[Description of the task]
Express the lines as a JSON list of strings, one string per line and blank lines omitted, starting with the line that contains "Identify the location of y-tick-label: 120." and ending after the line that contains "The width and height of the screenshot is (663, 833).".
------------------------------------------------------------
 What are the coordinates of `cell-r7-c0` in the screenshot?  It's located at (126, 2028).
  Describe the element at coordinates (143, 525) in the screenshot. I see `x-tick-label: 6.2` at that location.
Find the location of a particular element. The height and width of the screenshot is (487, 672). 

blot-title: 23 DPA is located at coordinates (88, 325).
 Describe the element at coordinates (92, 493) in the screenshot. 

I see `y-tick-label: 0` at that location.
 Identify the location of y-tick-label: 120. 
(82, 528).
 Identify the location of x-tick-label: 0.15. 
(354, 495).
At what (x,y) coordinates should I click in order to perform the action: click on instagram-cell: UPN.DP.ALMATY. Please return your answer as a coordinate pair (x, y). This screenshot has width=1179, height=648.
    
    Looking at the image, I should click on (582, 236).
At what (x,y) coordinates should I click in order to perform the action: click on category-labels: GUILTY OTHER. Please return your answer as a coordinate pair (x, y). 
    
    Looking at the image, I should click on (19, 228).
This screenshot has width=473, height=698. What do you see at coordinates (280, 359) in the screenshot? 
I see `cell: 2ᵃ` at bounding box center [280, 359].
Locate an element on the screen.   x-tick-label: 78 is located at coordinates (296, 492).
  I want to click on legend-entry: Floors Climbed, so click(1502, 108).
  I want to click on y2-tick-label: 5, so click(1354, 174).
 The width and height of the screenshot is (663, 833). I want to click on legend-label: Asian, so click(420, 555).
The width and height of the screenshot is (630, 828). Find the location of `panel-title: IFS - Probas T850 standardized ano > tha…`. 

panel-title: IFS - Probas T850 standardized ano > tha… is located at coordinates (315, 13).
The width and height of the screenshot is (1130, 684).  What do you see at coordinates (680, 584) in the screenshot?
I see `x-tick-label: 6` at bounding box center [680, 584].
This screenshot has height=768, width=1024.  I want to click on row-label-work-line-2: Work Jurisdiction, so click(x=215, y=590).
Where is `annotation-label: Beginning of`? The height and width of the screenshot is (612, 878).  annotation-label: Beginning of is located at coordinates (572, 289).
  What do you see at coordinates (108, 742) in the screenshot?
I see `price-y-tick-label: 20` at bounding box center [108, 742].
------------------------------------------------------------
[Answer to this exercise]
[
  " Identify the location of y-tick-label: 120. ",
  "(82, 528).",
  " Identify the location of x-tick-label: 0.15. ",
  "(354, 495).",
  "At what (x,y) coordinates should I click in order to perform the action: click on instagram-cell: UPN.DP.ALMATY. Please return your answer as a coordinate pair (x, y). This screenshot has width=1179, height=648.",
  "    Looking at the image, I should click on (582, 236).",
  "At what (x,y) coordinates should I click in order to perform the action: click on category-labels: GUILTY OTHER. Please return your answer as a coordinate pair (x, y). ",
  "    Looking at the image, I should click on (19, 228).",
  "This screenshot has width=473, height=698. What do you see at coordinates (280, 359) in the screenshot? ",
  "I see `cell: 2ᵃ` at bounding box center [280, 359].",
  "Locate an element on the screen.   x-tick-label: 78 is located at coordinates (296, 492).",
  "  I want to click on legend-entry: Floors Climbed, so click(1502, 108).",
  "  I want to click on y2-tick-label: 5, so click(1354, 174).",
  " The width and height of the screenshot is (663, 833). I want to click on legend-label: Asian, so click(420, 555)."
]